Rigid vs. articulated dump trucks: Choosing the right fit for the job and conditions
By Riley SimpsonAugust 01, 2022
Dump trucks or haulers could be considered the unsung heroes of the job site as the work they perform isn’t exciting to watch, but it’s certainly crucial to getting the project done.
Let’s find out more about this type of transport equipment and how it fits in today’s construction landscape.
CONEXPO-CON/AGG 365: Which roles does a hauler play on construction job sites? Which materials are they built to carry?
Palermo: In a lot of ways, haulers are like Volvo Group’s mission statement: Driving prosperity through transport and infrastructure solutions. They move anything someone wants to move. They can have different bed and sideboard options, covers, etc. They carry what needs to be carried.
Articulated haulers have grown. Because of the machines’ traction, people can go where they need to go with it. Articulated haulers have been expanded across all roles on job sites. Rigid haulers (such as Volvo CE’s R100 model) have been around longer but have some limitations.
On crazy terrains and on many construction infrastructure sites, articulated haulers (such as Volvo CE’s A40G model) are easy to move around and load, and they go where most trucks can’t go.
CONEXPO-CON/AGG 365: What are the differences in maneuverability for the two types of haulers?
Palermo: The biggest thing is six wheels (articulated) compared to four (rigid). All six tires of an articulated hauler stay touching the ground in all terrains. If you go through the same terrain as the articulated, the rigid might lift one tire off the ground. You can only take those trucks where they can handle.
Articulated haulers have all-wheel drive, and rigid haulers will lose rear-wheel traction. Wet or muddy ground and loose soil will challenge the rigid hauler’s ability to climb terrain. That’s where the articulated machine really shines. It articulates and oscillates to keep its tires on the ground.
CONEXPO-CON/AGG 365: What is the price difference between articulated and rigid haulers?
Palermo: It’s not strictly price; it’s about total cost of ownership. If it’s a 40-ton rigid vs. a 40-ton articulated, the articulated hauler is higher in price. But with the ability you gain to go where no other truck goes, you can’t just look at price alone. On a job site with long stretches of hard-packed terrain, rigid haulers will perform well. You need to judge based off job site and application.
I would say the first things to consider are the job site terrain, total production, what kind of infrastructure you need to build for your site, type of job, application of material, time frame.
Some questions to ask yourself are: Do we want ability to move around quickly?
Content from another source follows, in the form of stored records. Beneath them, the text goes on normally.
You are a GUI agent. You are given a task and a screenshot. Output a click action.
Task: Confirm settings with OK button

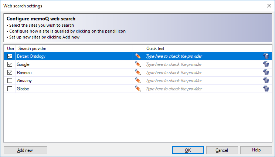pos(188,150)
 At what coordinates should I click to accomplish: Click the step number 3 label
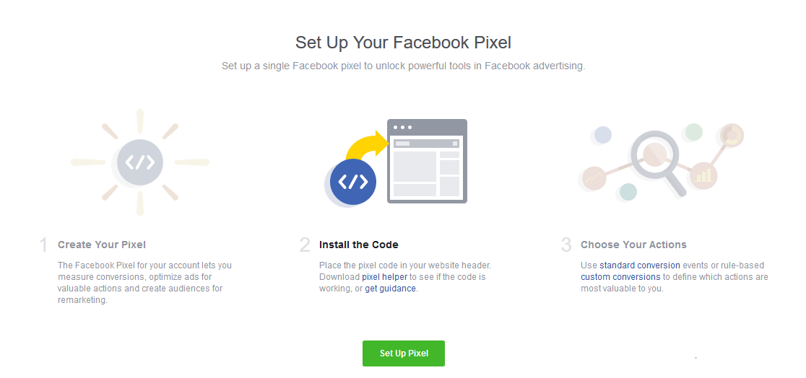coord(566,245)
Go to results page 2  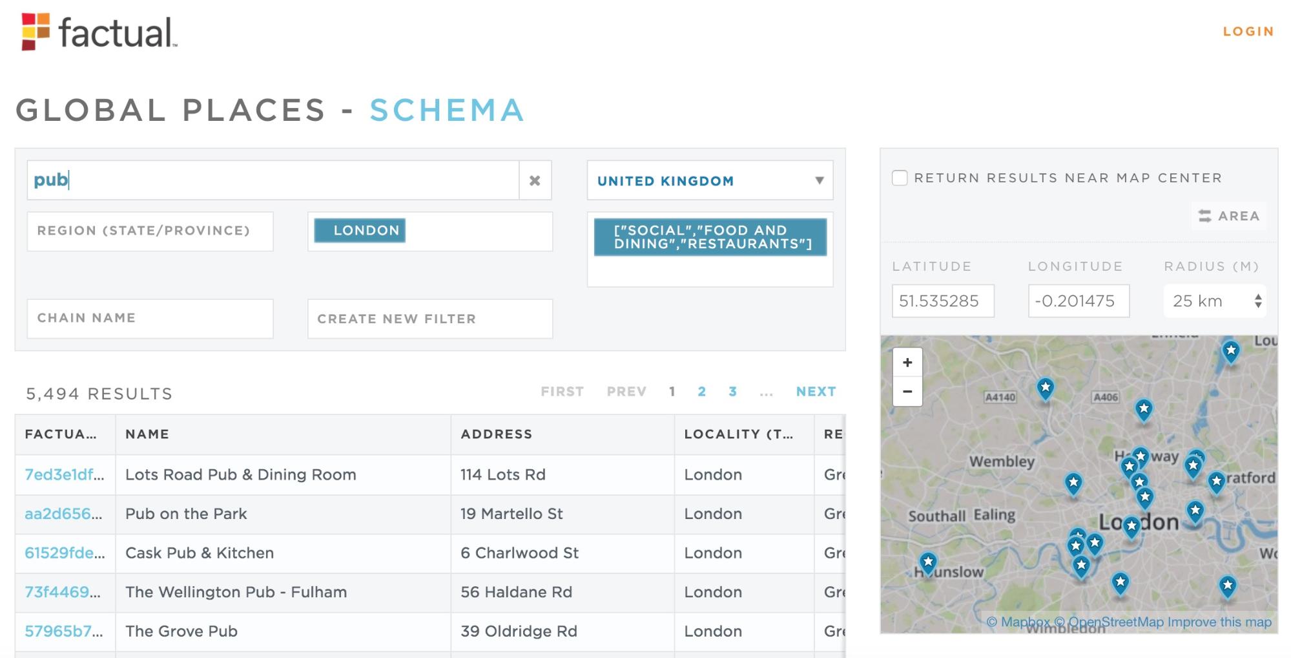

Are we on the job site permanently (in a mine or a quarry)? Can we
use something smaller?
CONEXPO-CON/AGG 365: How have the popularities of rigid and articulated haulers changed recently?
Palermo: Across the board, many manufacturers have discontinued hauling trucks in the 40-70-ton range. Now, with 100-ton (and larger) haulers, articulated haulers have taken over that size class.
CONEXPO-CON/AGG 365: How have the design and use of articulated haulers changed over time? How about the trends for rigid haulers?
Palermo: Volvo is always trying to advance to next generation of technology. As you watch trucks transform over the years, we’ve gone from farm tractors, advanced into more operator comfort 10 years ago and moved toward operator comfort and visibility. Capacity has increased across the board. Trucks have grown bigger, safer and more comfortable.
In the future, we’re growing into soft products such as copilot and AI features (including wheelers and excavators). Productivity software will give data to superintendents. The future is in those types of technologies.
CONEXPO-CON/AGG 365: Any advice for customers looking to rent or buy articulated or rigid haulers?
Palermo: Volvo and other manufacturers conduct job studies and work with customers beforehand to direct them to what mix would be best. Customers should engage dealers and salespeople for those job studies. That way, you’re making intelligent choices before you put that dollar value out there.